Our largest corporation, Walmart, only pays subsistence wages. This means that after basic expenses, there is no remaining surplus to tax.
When Reagan decided to dismantle our postwar wage structure (so that our capitalists could benefit from ultra cheap labor costs), he was warned that this would turn a large portion of the middle class into virtual wage serfs with no skin in the game and no taxable income.
He ignored this, and he created trade/labor laws that allowed our noble and patriotic capitalists to shift production to more profitable labor markets in freedom hating nations like communist China. By giving capital more mobility, the result was in the form of much higher profits for a narrow group of Americans, but it caused massive deindustrialization in our cities, leaving behind an army of superfluous citizens without jobs or taxable income. And since this superfluous population has to compete with 3rd world labor markets in order to get their jobs back, they have no hope of earning a taxable surplus income.
Of course, Reagan claimed that by cutting labor costs and allowing the rich to make more money, the effect would be higher revenues for the State, which would help pay the exorbitant costs of the advanced industrial infrastructure and defense of overseas markets that his new global system required.
However, we new that Reagan was full of shit on his promise that this newfound wealth at the top would turn into higher revenue for the State. We new that the big businesses who put him in power would fund an anti-tax revolution that would result in posts like yours.
But the point remains the same.

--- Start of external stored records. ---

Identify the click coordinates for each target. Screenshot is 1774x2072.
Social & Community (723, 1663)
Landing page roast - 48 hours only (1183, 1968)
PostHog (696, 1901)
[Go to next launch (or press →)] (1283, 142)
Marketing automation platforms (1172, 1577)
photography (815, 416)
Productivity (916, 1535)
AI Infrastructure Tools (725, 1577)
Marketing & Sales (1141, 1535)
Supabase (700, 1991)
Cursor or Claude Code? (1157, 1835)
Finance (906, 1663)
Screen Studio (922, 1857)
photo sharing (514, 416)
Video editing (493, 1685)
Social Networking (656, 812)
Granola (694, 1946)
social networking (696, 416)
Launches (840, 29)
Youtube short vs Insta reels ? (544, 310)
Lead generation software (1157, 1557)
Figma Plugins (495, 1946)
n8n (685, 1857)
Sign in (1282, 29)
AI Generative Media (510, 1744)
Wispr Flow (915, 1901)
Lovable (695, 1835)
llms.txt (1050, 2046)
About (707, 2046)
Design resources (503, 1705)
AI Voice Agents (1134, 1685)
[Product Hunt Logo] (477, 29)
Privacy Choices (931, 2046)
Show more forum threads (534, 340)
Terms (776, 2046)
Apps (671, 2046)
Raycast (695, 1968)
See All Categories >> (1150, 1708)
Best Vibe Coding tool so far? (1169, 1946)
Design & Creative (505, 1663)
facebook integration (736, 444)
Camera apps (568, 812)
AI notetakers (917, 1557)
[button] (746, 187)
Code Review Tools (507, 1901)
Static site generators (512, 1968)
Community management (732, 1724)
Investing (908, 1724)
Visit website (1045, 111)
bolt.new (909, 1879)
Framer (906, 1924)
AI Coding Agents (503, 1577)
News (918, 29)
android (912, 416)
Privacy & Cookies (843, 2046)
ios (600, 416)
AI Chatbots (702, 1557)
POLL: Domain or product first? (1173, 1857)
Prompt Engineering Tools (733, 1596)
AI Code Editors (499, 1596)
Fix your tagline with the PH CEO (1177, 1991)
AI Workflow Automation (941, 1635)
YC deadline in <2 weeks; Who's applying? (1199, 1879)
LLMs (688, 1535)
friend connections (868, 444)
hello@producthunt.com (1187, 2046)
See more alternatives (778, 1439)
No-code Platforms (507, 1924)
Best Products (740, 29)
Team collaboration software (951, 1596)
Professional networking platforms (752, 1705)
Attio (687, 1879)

If you want the growing army of wage-serfs to have a taxable income, you have to move us closer to the wage/benefit formula we had during the postwar years when the father's factory job supported the whole family, and there was a taxable surplus remaining so that the working and middle class could greatly offset the revenue burden of the wealthy.
However, if you're going to keep Reagan's low-wage model (because you want to give investors higher returns and thereby incentivize investment), than the revenue burden will naturally fall upon the group making all the gains (that is, the surplus, i.e., the surplus that is leftover after basic expenses).